● **Entries shown**
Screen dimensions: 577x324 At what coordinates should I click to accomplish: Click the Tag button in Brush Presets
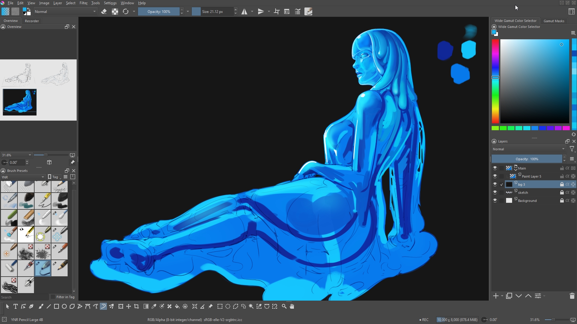click(54, 177)
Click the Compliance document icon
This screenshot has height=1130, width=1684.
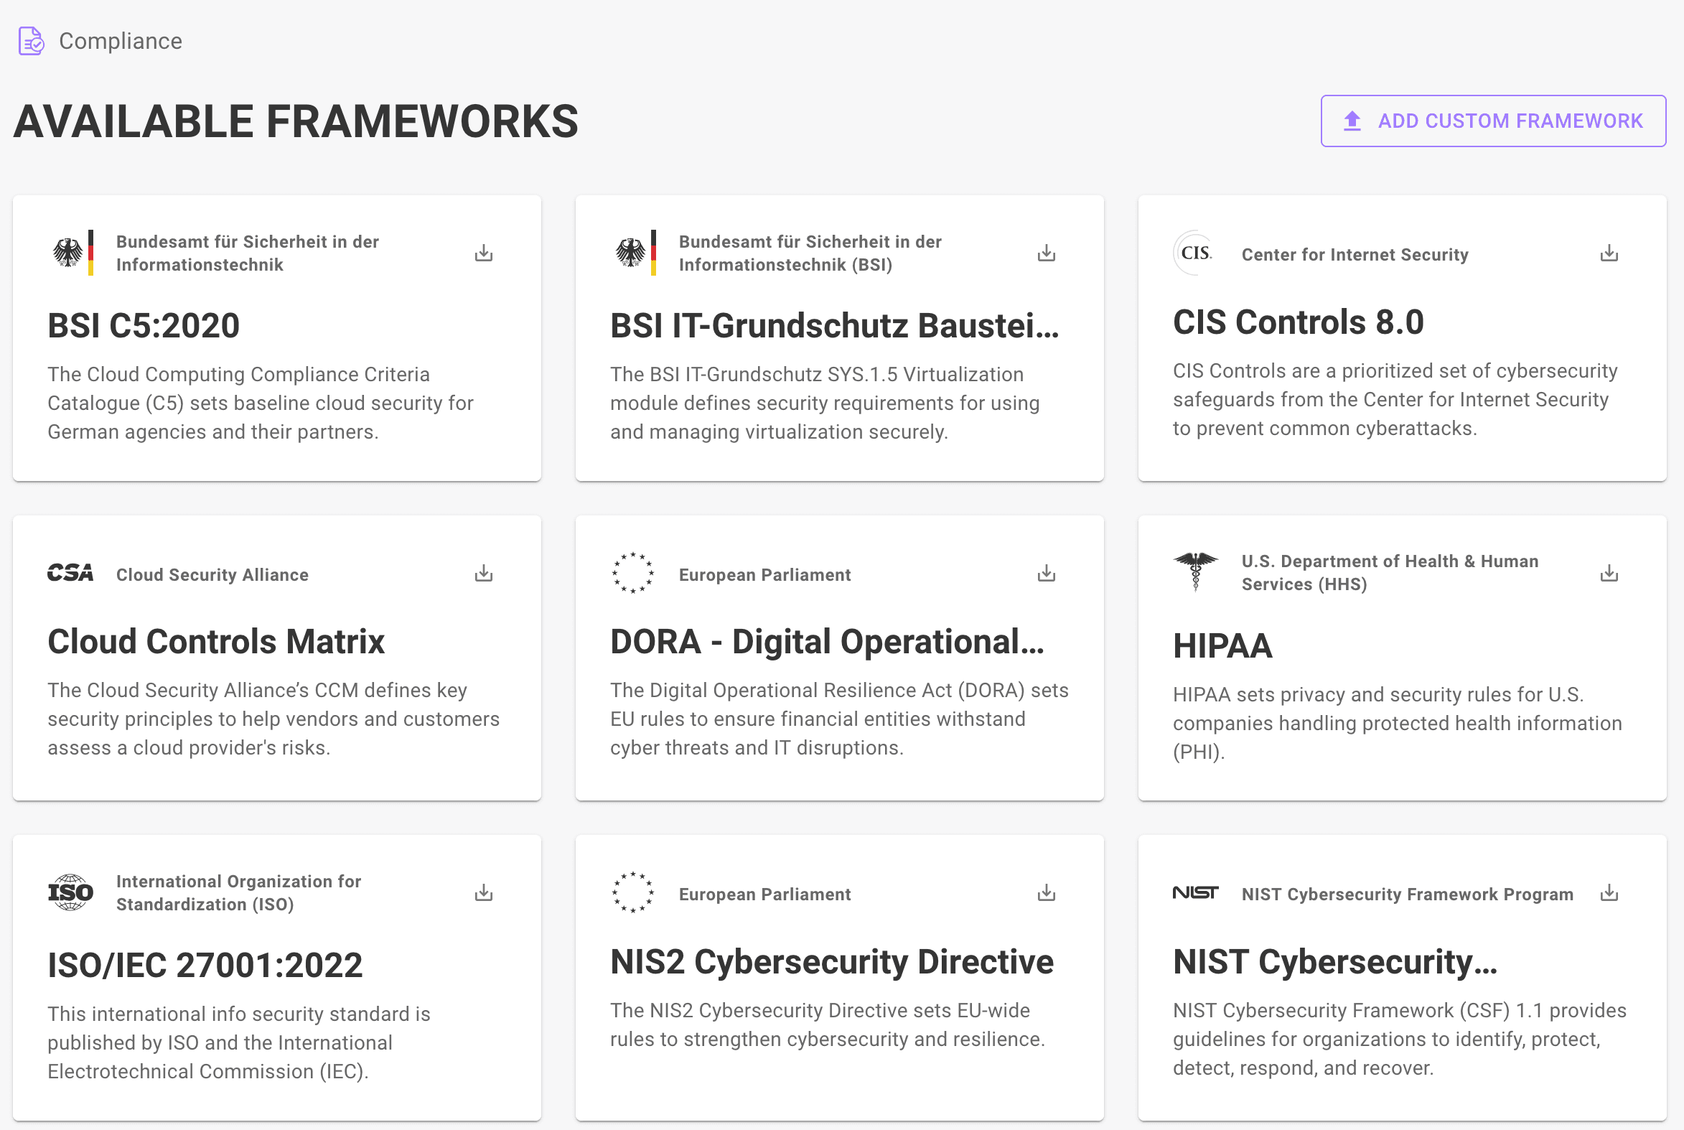pyautogui.click(x=30, y=41)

● **About this task**
Output exactly the lines from the one that has "Click the Compliance document icon" through the end of the data. Do not include pictures.

● **Exercise solution**
Click the Compliance document icon
This screenshot has height=1130, width=1684.
pyautogui.click(x=30, y=41)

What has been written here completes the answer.